Stored data entries:
_ _ _ _ _

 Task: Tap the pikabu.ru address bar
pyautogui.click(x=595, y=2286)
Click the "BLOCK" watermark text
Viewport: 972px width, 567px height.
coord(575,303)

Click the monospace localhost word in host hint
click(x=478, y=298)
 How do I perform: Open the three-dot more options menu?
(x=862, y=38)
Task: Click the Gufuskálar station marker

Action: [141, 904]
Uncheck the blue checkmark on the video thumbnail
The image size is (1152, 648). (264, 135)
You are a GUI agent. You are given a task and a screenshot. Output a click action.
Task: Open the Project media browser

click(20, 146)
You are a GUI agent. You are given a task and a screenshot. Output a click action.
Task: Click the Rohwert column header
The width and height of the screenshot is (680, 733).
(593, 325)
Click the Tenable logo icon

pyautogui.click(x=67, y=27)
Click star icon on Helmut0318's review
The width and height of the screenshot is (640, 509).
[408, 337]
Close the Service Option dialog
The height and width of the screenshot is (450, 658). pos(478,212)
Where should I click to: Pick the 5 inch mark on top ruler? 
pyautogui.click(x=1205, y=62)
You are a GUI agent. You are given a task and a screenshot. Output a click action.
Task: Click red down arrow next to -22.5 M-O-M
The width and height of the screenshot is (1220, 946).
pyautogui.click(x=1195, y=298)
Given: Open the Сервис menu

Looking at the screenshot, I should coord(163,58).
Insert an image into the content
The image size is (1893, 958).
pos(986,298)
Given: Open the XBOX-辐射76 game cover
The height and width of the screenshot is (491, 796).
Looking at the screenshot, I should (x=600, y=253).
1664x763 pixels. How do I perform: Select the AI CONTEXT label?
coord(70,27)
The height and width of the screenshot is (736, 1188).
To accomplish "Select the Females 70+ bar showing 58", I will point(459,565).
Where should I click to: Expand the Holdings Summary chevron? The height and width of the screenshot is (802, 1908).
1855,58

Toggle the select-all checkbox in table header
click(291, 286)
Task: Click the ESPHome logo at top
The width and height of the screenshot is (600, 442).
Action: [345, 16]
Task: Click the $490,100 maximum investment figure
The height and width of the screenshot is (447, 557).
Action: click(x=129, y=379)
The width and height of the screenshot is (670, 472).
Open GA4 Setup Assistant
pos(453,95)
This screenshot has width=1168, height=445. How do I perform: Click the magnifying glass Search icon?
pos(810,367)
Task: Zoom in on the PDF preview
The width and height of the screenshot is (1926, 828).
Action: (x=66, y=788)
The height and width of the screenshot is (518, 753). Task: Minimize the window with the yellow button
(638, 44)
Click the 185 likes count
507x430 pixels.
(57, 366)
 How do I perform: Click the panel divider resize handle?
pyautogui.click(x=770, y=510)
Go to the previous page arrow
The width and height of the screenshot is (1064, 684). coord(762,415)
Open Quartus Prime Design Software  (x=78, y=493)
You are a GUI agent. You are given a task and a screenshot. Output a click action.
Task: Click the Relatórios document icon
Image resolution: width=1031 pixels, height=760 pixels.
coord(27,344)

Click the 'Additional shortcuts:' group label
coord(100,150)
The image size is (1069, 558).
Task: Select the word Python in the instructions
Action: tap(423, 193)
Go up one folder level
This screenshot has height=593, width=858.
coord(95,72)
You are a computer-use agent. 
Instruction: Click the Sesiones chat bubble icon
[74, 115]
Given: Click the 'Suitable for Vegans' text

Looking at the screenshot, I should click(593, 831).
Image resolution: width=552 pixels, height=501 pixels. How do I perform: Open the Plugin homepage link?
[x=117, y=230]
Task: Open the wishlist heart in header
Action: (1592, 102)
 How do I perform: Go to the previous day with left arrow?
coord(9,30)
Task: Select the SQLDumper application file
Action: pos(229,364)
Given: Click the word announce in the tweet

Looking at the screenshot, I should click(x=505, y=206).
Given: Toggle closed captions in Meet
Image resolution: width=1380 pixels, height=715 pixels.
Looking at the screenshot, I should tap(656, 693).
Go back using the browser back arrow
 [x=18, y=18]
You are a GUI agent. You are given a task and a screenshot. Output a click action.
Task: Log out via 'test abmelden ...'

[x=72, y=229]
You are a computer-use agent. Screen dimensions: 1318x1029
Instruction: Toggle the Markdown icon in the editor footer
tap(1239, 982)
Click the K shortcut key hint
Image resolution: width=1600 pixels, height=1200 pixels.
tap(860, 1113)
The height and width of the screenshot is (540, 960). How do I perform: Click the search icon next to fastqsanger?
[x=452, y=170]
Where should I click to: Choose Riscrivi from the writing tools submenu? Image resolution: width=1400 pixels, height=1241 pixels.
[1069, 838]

_ _ _ _ _

## TASK GOAL:
The data above should be copied exactly, with no line omitted.

## RESPONSE TO THIS EXERCISE:
 Task: Tap the pikabu.ru address bar
pyautogui.click(x=595, y=2286)
Click the "BLOCK" watermark text
Viewport: 972px width, 567px height.
coord(575,303)

Click the monospace localhost word in host hint
click(x=478, y=298)
 How do I perform: Open the three-dot more options menu?
(x=862, y=38)
Task: Click the Gufuskálar station marker

Action: [141, 904]
Uncheck the blue checkmark on the video thumbnail
The image size is (1152, 648). (264, 135)
You are a GUI agent. You are given a task and a screenshot. Output a click action.
Task: Open the Project media browser

click(20, 146)
You are a GUI agent. You are given a task and a screenshot. Output a click action.
Task: Click the Rohwert column header
The width and height of the screenshot is (680, 733).
(593, 325)
Click the Tenable logo icon

pyautogui.click(x=67, y=27)
Click star icon on Helmut0318's review
The width and height of the screenshot is (640, 509).
[408, 337]
Close the Service Option dialog
The height and width of the screenshot is (450, 658). pos(478,212)
Where should I click to: Pick the 5 inch mark on top ruler? 
pyautogui.click(x=1205, y=62)
You are a GUI agent. You are given a task and a screenshot. Output a click action.
Task: Click red down arrow next to -22.5 M-O-M
The width and height of the screenshot is (1220, 946).
pyautogui.click(x=1195, y=298)
Given: Open the Сервис menu

Looking at the screenshot, I should coord(163,58).
Insert an image into the content
The image size is (1893, 958).
pos(986,298)
Given: Open the XBOX-辐射76 game cover
The height and width of the screenshot is (491, 796).
Looking at the screenshot, I should (x=600, y=253).
1664x763 pixels. How do I perform: Select the AI CONTEXT label?
coord(70,27)
The height and width of the screenshot is (736, 1188).
To accomplish "Select the Females 70+ bar showing 58", I will point(459,565).
Where should I click to: Expand the Holdings Summary chevron? The height and width of the screenshot is (802, 1908).
1855,58

Toggle the select-all checkbox in table header
click(291, 286)
Task: Click the ESPHome logo at top
The width and height of the screenshot is (600, 442).
Action: [345, 16]
Task: Click the $490,100 maximum investment figure
The height and width of the screenshot is (447, 557).
Action: click(x=129, y=379)
The width and height of the screenshot is (670, 472).
Open GA4 Setup Assistant
pos(453,95)
This screenshot has width=1168, height=445. How do I perform: Click the magnifying glass Search icon?
pos(810,367)
Task: Zoom in on the PDF preview
The width and height of the screenshot is (1926, 828).
Action: (x=66, y=788)
The height and width of the screenshot is (518, 753). Task: Minimize the window with the yellow button
(638, 44)
Click the 185 likes count
507x430 pixels.
(57, 366)
 How do I perform: Click the panel divider resize handle?
pyautogui.click(x=770, y=510)
Go to the previous page arrow
The width and height of the screenshot is (1064, 684). coord(762,415)
Open Quartus Prime Design Software  (x=78, y=493)
You are a GUI agent. You are given a task and a screenshot. Output a click action.
Task: Click the Relatórios document icon
Image resolution: width=1031 pixels, height=760 pixels.
coord(27,344)

Click the 'Additional shortcuts:' group label
coord(100,150)
The image size is (1069, 558).
Task: Select the word Python in the instructions
Action: tap(423, 193)
Go up one folder level
This screenshot has height=593, width=858.
coord(95,72)
You are a computer-use agent. 
Instruction: Click the Sesiones chat bubble icon
[74, 115]
Given: Click the 'Suitable for Vegans' text

Looking at the screenshot, I should click(593, 831).
Image resolution: width=552 pixels, height=501 pixels. How do I perform: Open the Plugin homepage link?
[x=117, y=230]
Task: Open the wishlist heart in header
Action: (1592, 102)
 How do I perform: Go to the previous day with left arrow?
coord(9,30)
Task: Select the SQLDumper application file
Action: pos(229,364)
Given: Click the word announce in the tweet

Looking at the screenshot, I should click(x=505, y=206).
Given: Toggle closed captions in Meet
Image resolution: width=1380 pixels, height=715 pixels.
Looking at the screenshot, I should tap(656, 693).
Go back using the browser back arrow
 [x=18, y=18]
You are a GUI agent. You are given a task and a screenshot. Output a click action.
Task: Log out via 'test abmelden ...'

[x=72, y=229]
You are a computer-use agent. Screen dimensions: 1318x1029
Instruction: Toggle the Markdown icon in the editor footer
tap(1239, 982)
Click the K shortcut key hint
Image resolution: width=1600 pixels, height=1200 pixels.
tap(860, 1113)
The height and width of the screenshot is (540, 960). How do I perform: Click the search icon next to fastqsanger?
[x=452, y=170]
Where should I click to: Choose Riscrivi from the writing tools submenu? Image resolution: width=1400 pixels, height=1241 pixels.
[1069, 838]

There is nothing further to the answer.